Activity: Return only the lines below starting at the line containing "Select Brand Size 42 cell" and ending at the line containing "Task: Click the Legend panel heading", both included, exactly as they are and with no pictures.

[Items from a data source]
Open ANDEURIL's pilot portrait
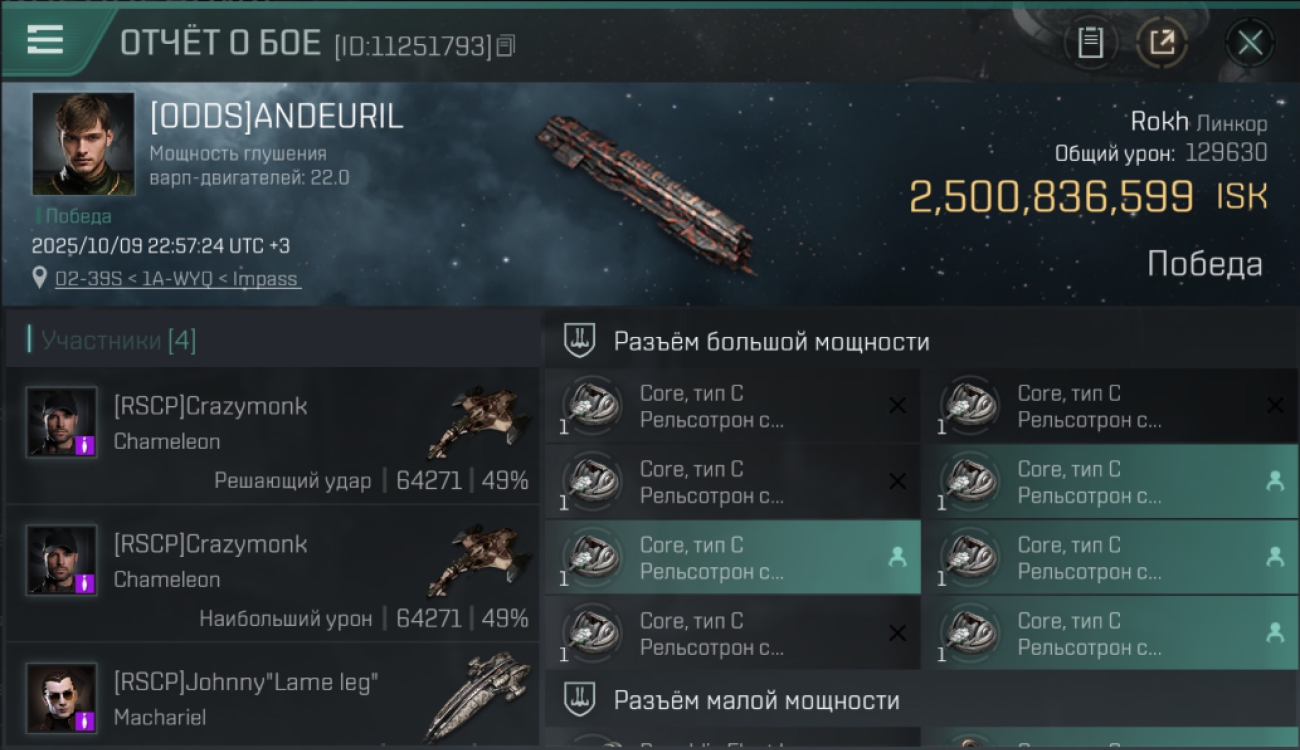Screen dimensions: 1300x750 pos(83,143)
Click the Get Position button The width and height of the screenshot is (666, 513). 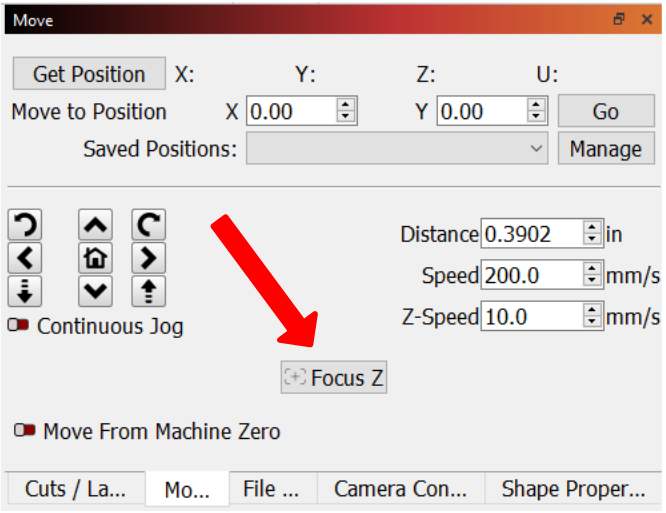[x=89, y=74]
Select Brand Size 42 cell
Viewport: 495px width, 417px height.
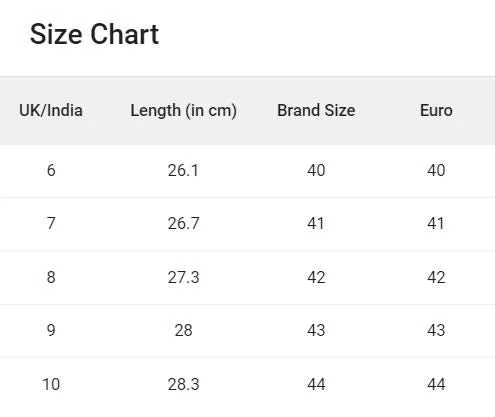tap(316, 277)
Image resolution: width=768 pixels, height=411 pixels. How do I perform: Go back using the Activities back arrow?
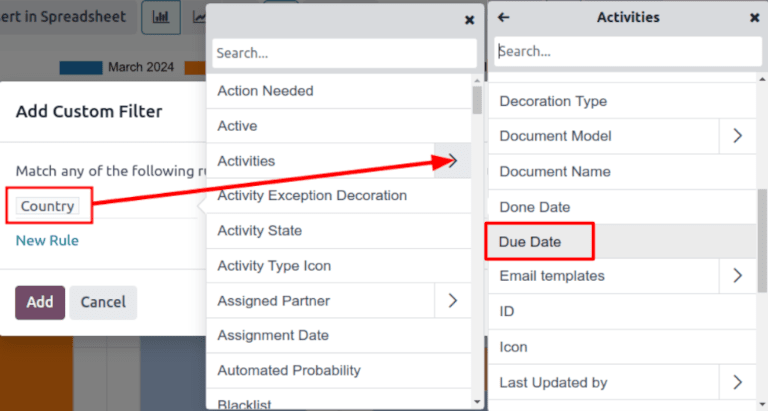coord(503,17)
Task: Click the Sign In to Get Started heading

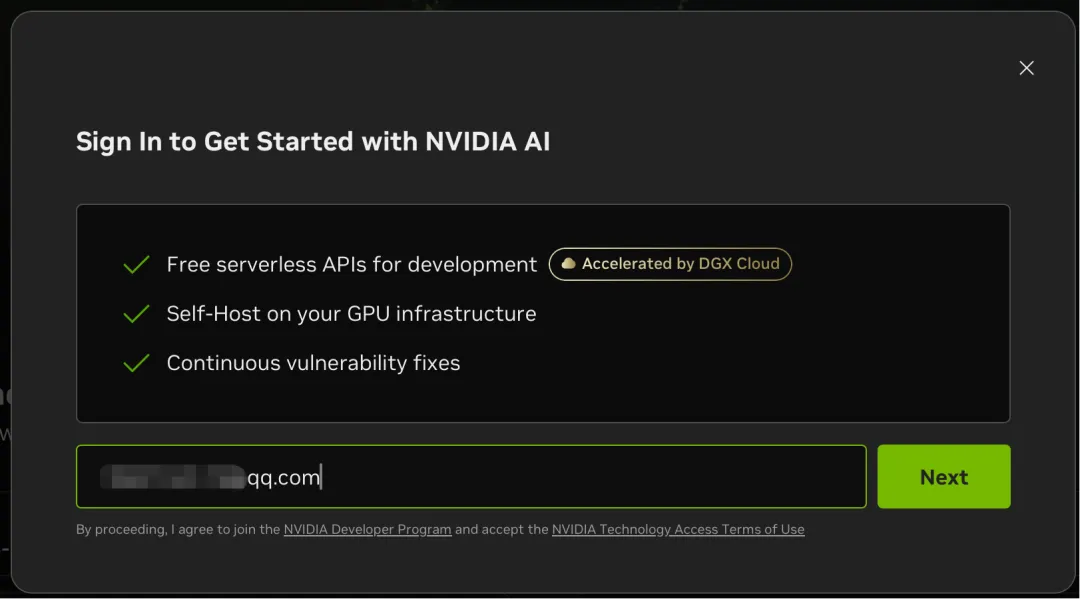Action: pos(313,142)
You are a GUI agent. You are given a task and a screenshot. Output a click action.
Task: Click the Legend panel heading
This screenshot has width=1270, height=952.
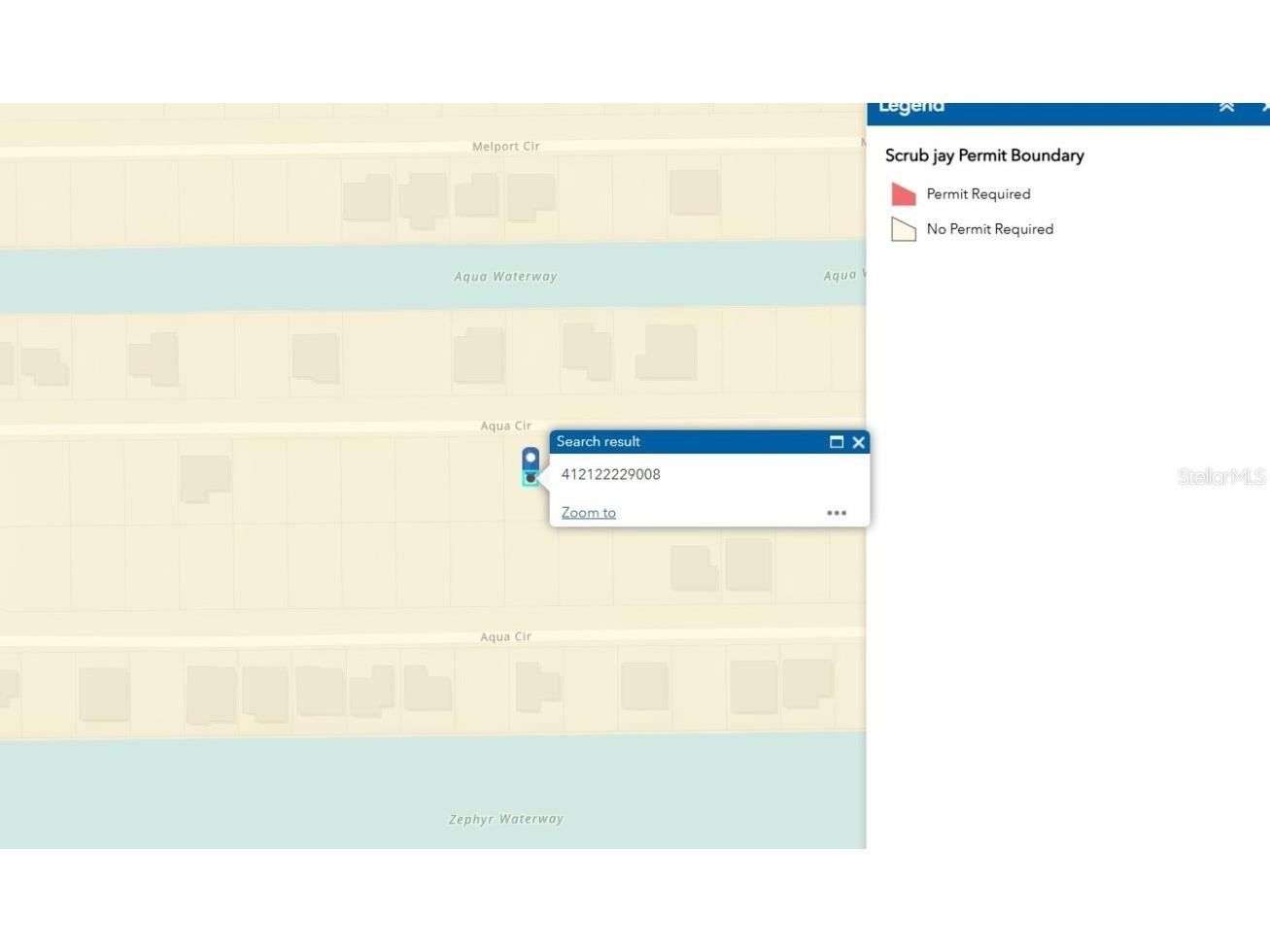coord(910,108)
...
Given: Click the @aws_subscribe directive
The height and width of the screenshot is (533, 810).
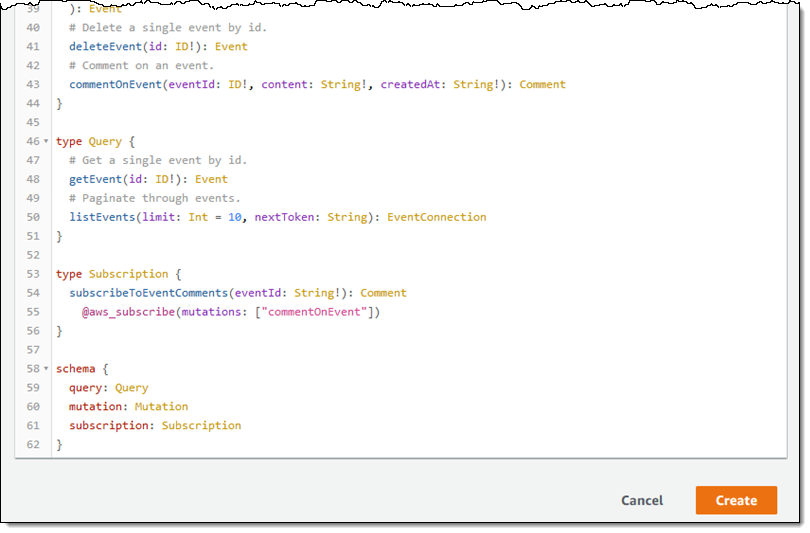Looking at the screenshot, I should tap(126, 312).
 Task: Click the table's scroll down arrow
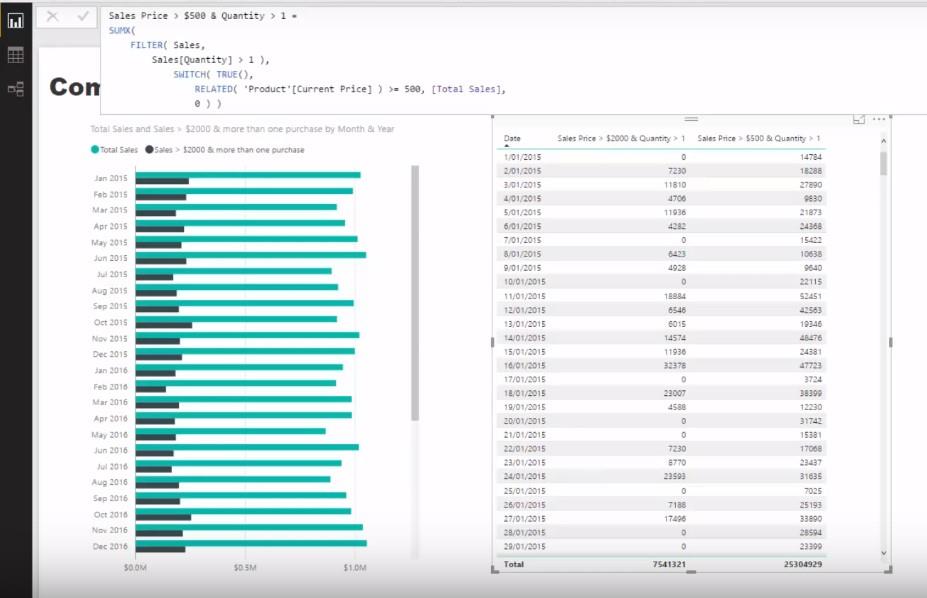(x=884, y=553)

Reply:
Select Brand Size 42 cell
Viewport: 495px width, 417px height.
tap(316, 277)
Image resolution: width=768 pixels, height=411 pixels. How do I perform: Go back using the Activities back arrow?
coord(503,17)
Task: Click the Sign In to Get Started heading

Action: pos(313,142)
You are a GUI agent. You are given a task and a screenshot. Output a click action.
Task: Click the Legend panel heading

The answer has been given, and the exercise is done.